Pristina ritiene che l'intero problema sia una questione interna al Kosovo e vuole evitare una forte autonomia per i serbi del Kosovo. Dopo il nuovo accordo sul muro e sul ponte che Pristina ha stretto con i poteri locali, le autorità del Kosovo si ritengono soddisfatte e rilanciano dichiarando che ora è il turno della Associazione dei comuni serbi, ma in collaborazione con i serbi locali e i loro rappresentanti.
Proprio nel momento in cui la crisi relativa al muro di Kosovska Mitrovica era al suo apice, in Kosovo ha fatto visita il Segretario generale della NATO Jens Stoltenberg. Come previsto, il Segretario ha fatto appello ad una soluzione pacifica del problema, ma ha anche confermato definitivamente il diritto della polizia del Kosovo (inclusa la sua unità speciale ROSU) ad essere dispiegata in tutte le zone del Kosovo senza alcun permesso speciale delle autorità internazionali.

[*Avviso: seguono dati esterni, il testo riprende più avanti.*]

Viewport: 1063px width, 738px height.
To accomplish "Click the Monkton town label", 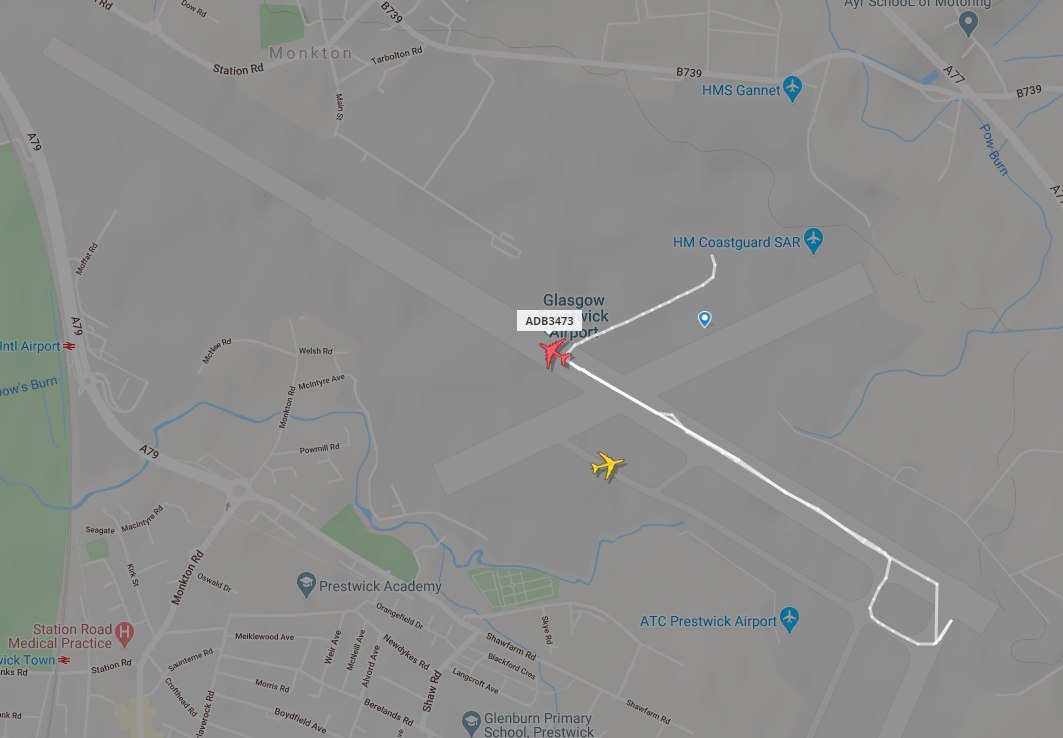I will pos(310,53).
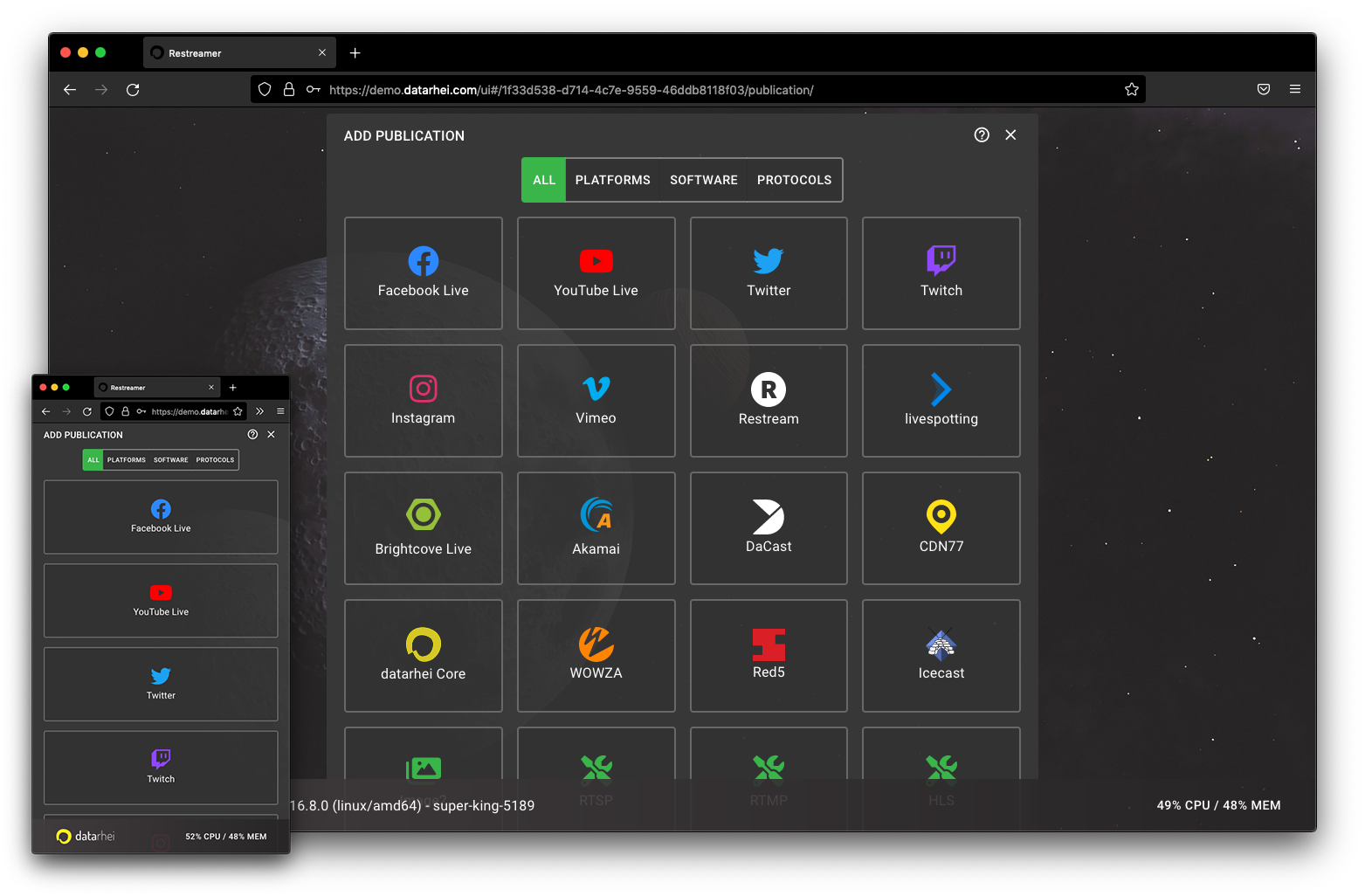The image size is (1365, 896).
Task: Open the Brightcove Live publication option
Action: click(x=423, y=528)
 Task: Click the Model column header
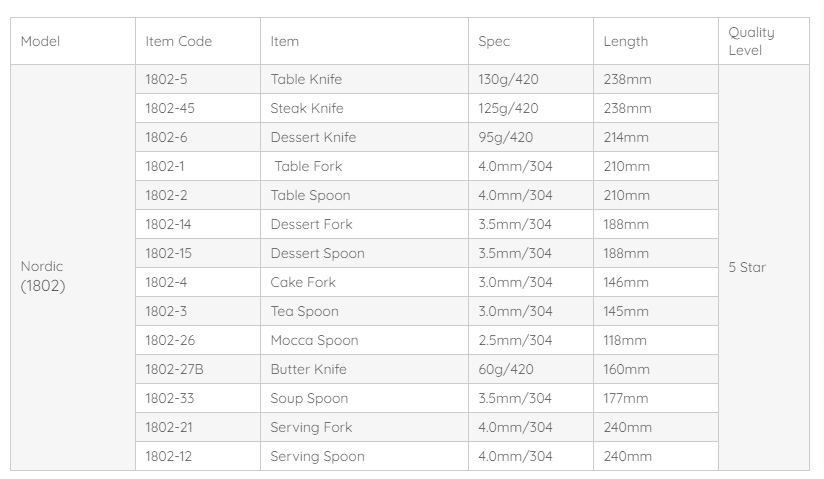[x=41, y=41]
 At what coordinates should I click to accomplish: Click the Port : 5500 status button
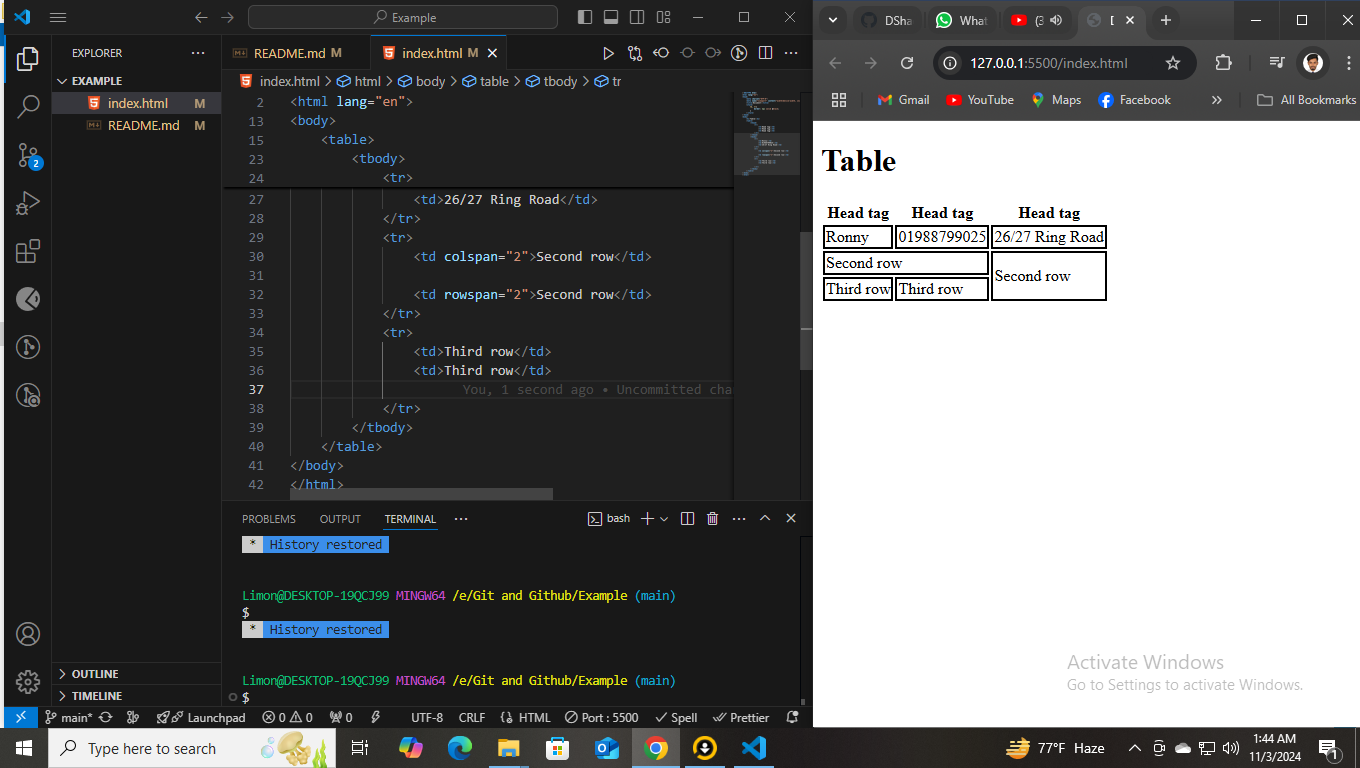[601, 717]
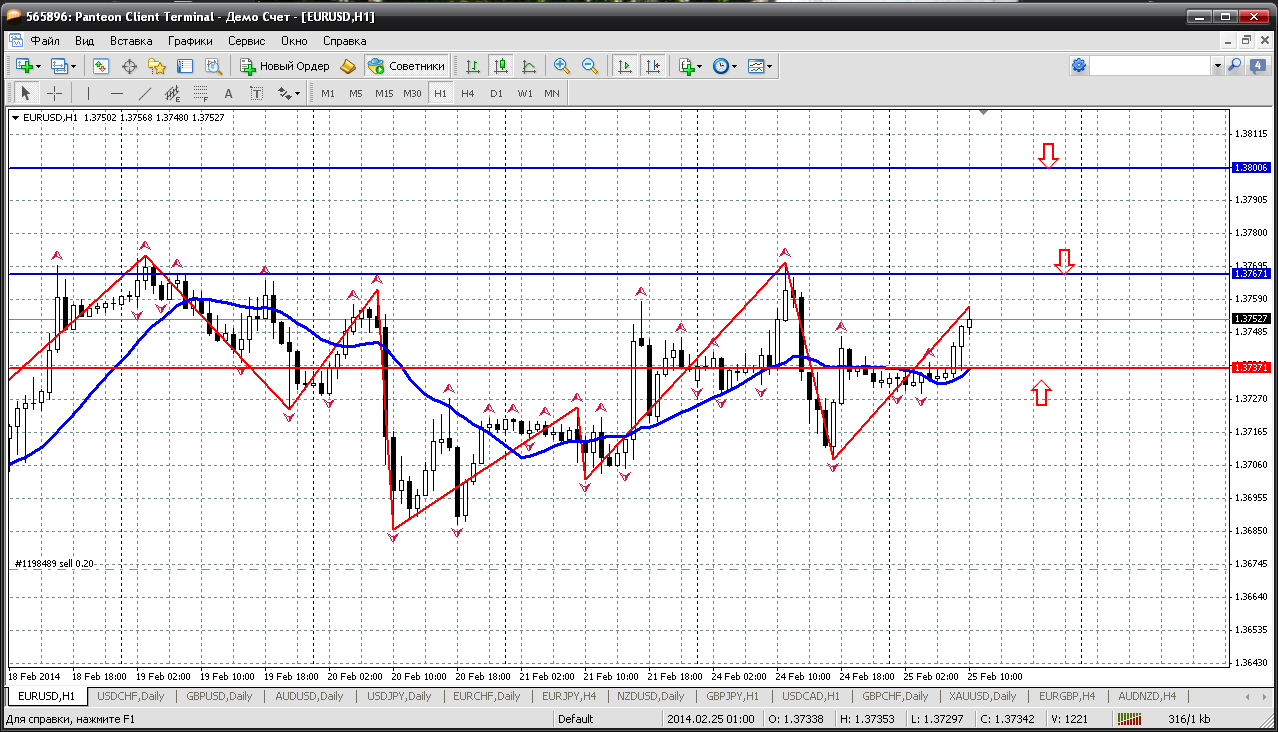
Task: Zoom in on the chart
Action: (x=562, y=66)
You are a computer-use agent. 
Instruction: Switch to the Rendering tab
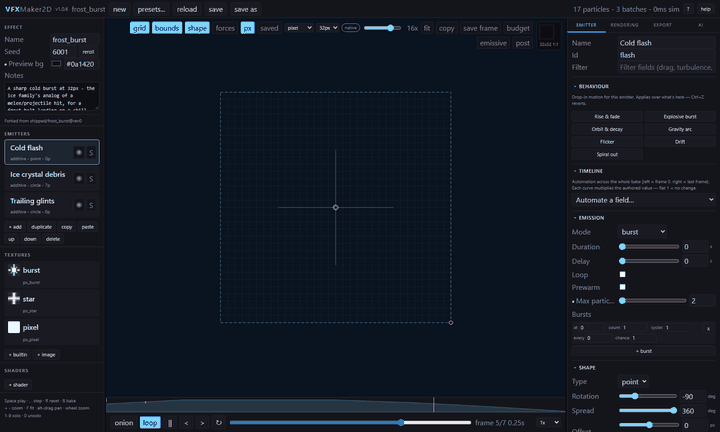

Con questa dichiarazione è stata ridotta l'importanza della contestazione delle autorità serbe che avevano chiesto aiuto alla comunità internazionale, dopo che l’unità ROSU alcune settimane fa era stata inviata al nord del Kosovo al fine di impedire l’ingresso del treno passeggeri, partito da Belgrado, sulle cui carrozze in caratteri cubitali vi era scritto "Il Kosovo è Serbia". È stato quindi definitivamente confermato che né la comunità internazionale né la NATO interverranno se la polizia del Kosovo sarà di nuovo inviata in qualsiasi zona del Kosovo, compresa l'enclave serba nel nord.